Nuclear fusion was once (and still is by some) considered the saviour of humanity. It involves combining atoms rather than the normal process of splitting (fission). It uses hydrogen rather than uranium as a fuel so would involves no mining, no radioactive fission products, no reprocessing, no plutonium and limitless fuel. Unfortunately fifty years and billions of euros, dollars and roubles have not come close to solving the problem of how to achieve this (outside of a hydrogen bomb). Given enough time, we might be able to solve it but, sadly, time is what we are short of.
It is said of nuclear fusion that is is the energy source of the future, and always will be.

Hydrogen fuel

Hydrogen


Main final use form: 
carrier for electricity
EPR: 0.8
Some people have suggested that hydrogen will be the answer to oil depletion (as far as transport is concerned), with misleading terms such as 'carbon dioxide free', ‘clean’ and ‘cheap’ being bandied around. Unfortunately it is not. Hydrogen is better looked upon as a carrier for energy rather than energy itself, a potential way of turning electricity into a portable fuel.

Advantages

The hydrogen itself does not produce anything more dangerous than water when it is converted to energy (but see below). If all vehicles were converted to hydrogen, the result would be quieter, less polluted urban areas. Unlike the other energy sources, it can be used for personal transport.

Disadvantages

Hydrogen is not mined but produced and that requires energy, the very problem we have. It has been calculated that it takes 1.3 billion kWh (kilowatt hours) of electricity to produce 1 billion kWh of hydrogen (BioScience, Vol. 44, No. 8, September 1994.). If you use oil or gas (the present day choice), the result is carbon dioxide and a reduction in the fuel source. It is also wasteful of energy – the production of the electricity and hydrogen would use more oil than if you had used it directly in the car as petrol.
It is also far more difficult to store and transport than oil products. It is a very dangerous substance (think of the Hindenburg).

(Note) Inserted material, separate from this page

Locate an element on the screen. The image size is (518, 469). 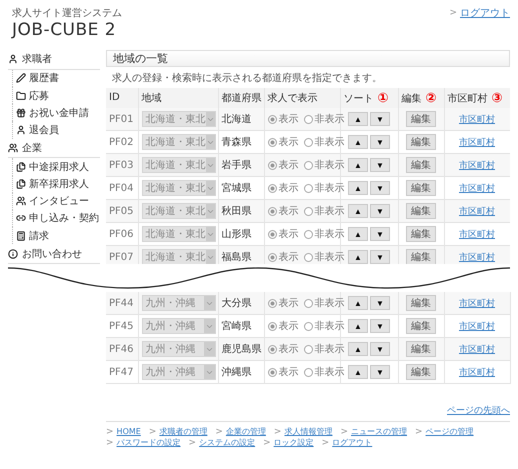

To replace all the cars, lorries, busses with hydrogen engines and fuel tanks, and to build the infrastructure to service them would cost vast amounts of energy and money.

The Future

As one of the few transportation fuels available outside of oil, hydrogen has an important part to play in a sustainable future. While it is hard to see it replacing all of the present day's transport, it might be feasible to power public transport if that was expanded to replace individual vehicles. It would need to be produced with nuclear and renewable energy although, at the moment, only about 0.01% of hydrogen produced is made with renewables. The question is whether it would be more economic to simply have electrically- powered vehicles with batteries.